Thus $q_\mu |\langle\alpha_j|\varphi_\mu\rangle|^2 = p_j |V_{\mu j}|^2$ and $q_\mu \sum_{j}|\langle\alpha_j|\varphi_\mu\rangle|^2 = \sum_{j}p_j |V_{\mu j}|^2$.

Hence $q_\mu = \sum_{j}p_j |V_{\mu j}|^2$, since $\sum_{j}|\langle\alpha_j|\varphi_\mu\rangle|^2 = \langle\varphi_\mu|\varphi_\mu\rangle = 1$.

That is, it's the same unitary that appears in the HJW theorem and in Horn's lemma.

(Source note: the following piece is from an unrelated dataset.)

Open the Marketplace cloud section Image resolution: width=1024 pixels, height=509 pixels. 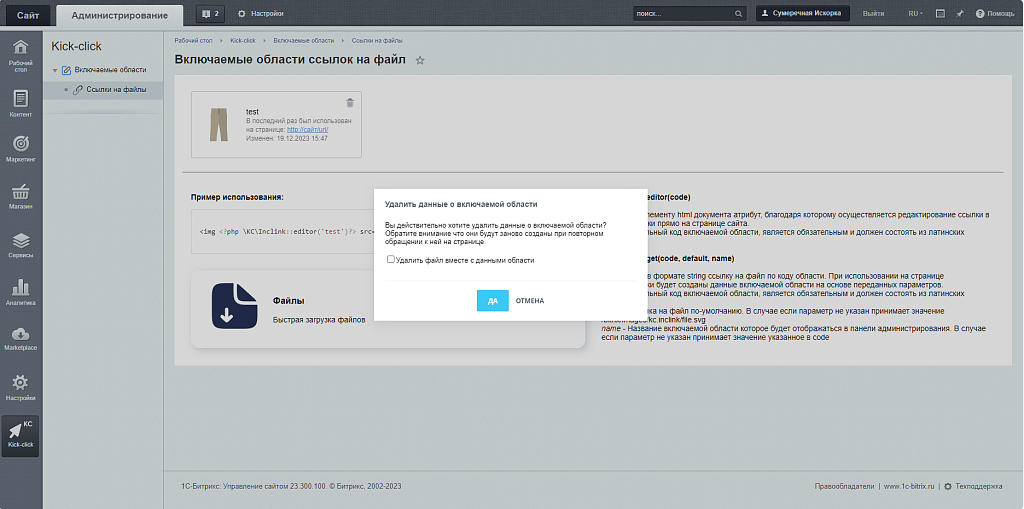[x=21, y=338]
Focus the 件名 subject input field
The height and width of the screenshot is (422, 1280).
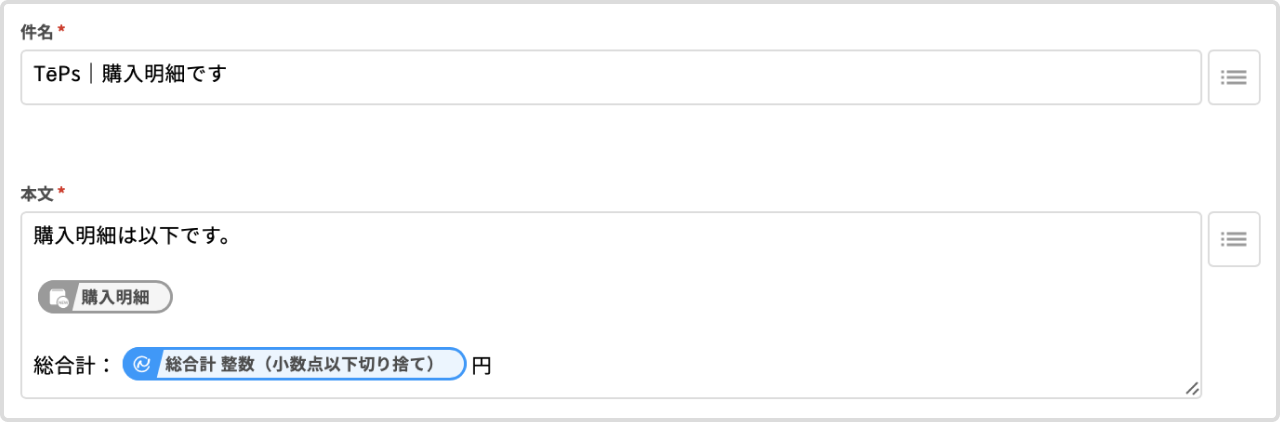[x=700, y=77]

In the other way, suppose we are given distribution $q$ such that $q_\mu = \sum_{j}p_j |V_{\mu j}|^2$ for some unitary $V$. As in the HJW theorem we can consider purification $\sum_i \sqrt{p_i} |\alpha_i\rangle \otimes V|i\rangle = \sum_i \sqrt{p_i} |\alpha_i\rangle \otimes \sum_k V_{k i}|k\rangle = \sum_k \big(\sum_i \sqrt{p_i} V_{k i} |\alpha_i\rangle \big) \otimes |k\rangle$.
Then $\sqrt{q_k}|\varphi_k\rangle := \sum_i\sqrt{p_i} V_{k i} |\alpha_i\rangle$.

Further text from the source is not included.